We talked and laughed. Slowly our projects were successfully completed, and only one cat ever participated in the fun. Maybe next time my scaredy cat will join in, but then again, maybe not. Only time will tell.

Tomorrow will be a little bit easier and I will become a stronger me everyday.

Exploding kittens.

This evening I went out of my comfort zone. Usually I am a home body and will come up with any excuse to not go out, but today I was determined to follow through on the plan and hang out with friends. Most of the day I was tired and all I wanted to do was go home, but I refused to let myself be the person that canceled last-minute.

Now, let me explain what I mean by “going out”, it was dinner, a movie and a game at a friend’s house. It was nothing crazy or out there, and I am so glad that I went. One of my friends I have known for a long time, we have so many teenage memories to reminisce about the conversation is never lacking. The other is a new friendship, it is slightly eerie how similar our humor is and I am enjoying the prospect of an amazing friendship. I can see us being a trio creating many memories together in the future.

Dinner was tacos, which was fitting because it is National Taco Day. The movie was “Wonder Woman” and I think we talked more than we watched. The cherry on top of the evening was the game Exploding Kittens. It is a game that is completely backward from almost every other game I have ever played and it was amazing. Most of your strategy is pure luck and somehow I won. Throughout the evening we laughed and had so much fun.

After everything I have been through I find myself valuing people who are willing to spend time with me despite the potential of spontaneous (or not so spontaneous) tears. It is also wonderful to be around people who have a comprehension of what I am going through and can lend a shoulder to cry on and a sympathetic ear.

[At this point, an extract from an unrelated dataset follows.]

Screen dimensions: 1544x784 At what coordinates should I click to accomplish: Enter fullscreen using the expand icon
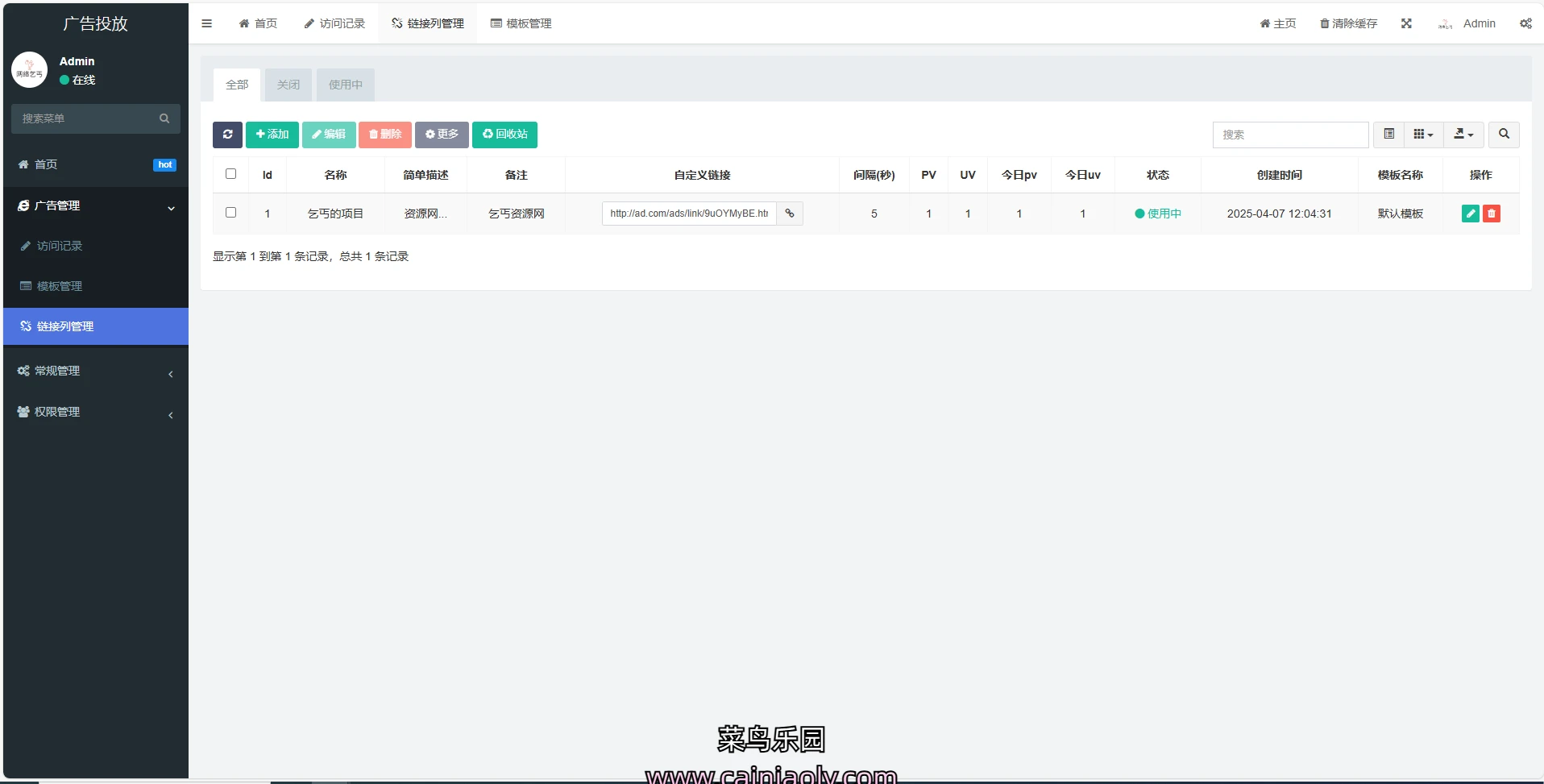click(x=1406, y=23)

I am sure that I will forever be a homebody, but it is nice to have wonderful evenings like this to remind me that there is no gain without taking a step outside of your comfort zone. Not to mention taking the chance that the next card might just be an exploding kitten.

Tomorrow will be a little bit easier and I will become a stronger me everyday.

Repurposed.

It is important for me to remember that things can be repurposed and enjoyed in ways other than what they were intended for. For example, my parents have a box of chocolates and other foods that were meant to be in the guest bags at the wedding. This weekend I took a few things out of it to take to work and today I took a box around and shared the wealth. We all enjoyed the snack and I made a few awkward jokes. Sometimes I have to laugh or I will start crying, and there has already been enough of that.

Tomorrow will be a little bit easier and I will become a stronger me everyday.

What’s for dinner?

After all these months I still have a hard time decided what is for dinner. There are times I have to really think if a meal was something I liked or one that I made for him. It is strange how a question that should be simple to answer has become complex. Even grocery shopping is difficult, after all, how do you know what to buy when you are not sure what you like any more.

There was a point I had reached a balance with cooking for one, but I currently find myself not knowing what to do. The worst part about the whole meal issue is that I truly love to eat and cook, but lately I have dreaded it all. I know with time the pendulum will swing back and all will be right in the kitchen again. Until then I will take it day by day and maybe discover some new favorites in the meantime.

Tomorrow will be a little bit easier and I will become a stronger me everyday.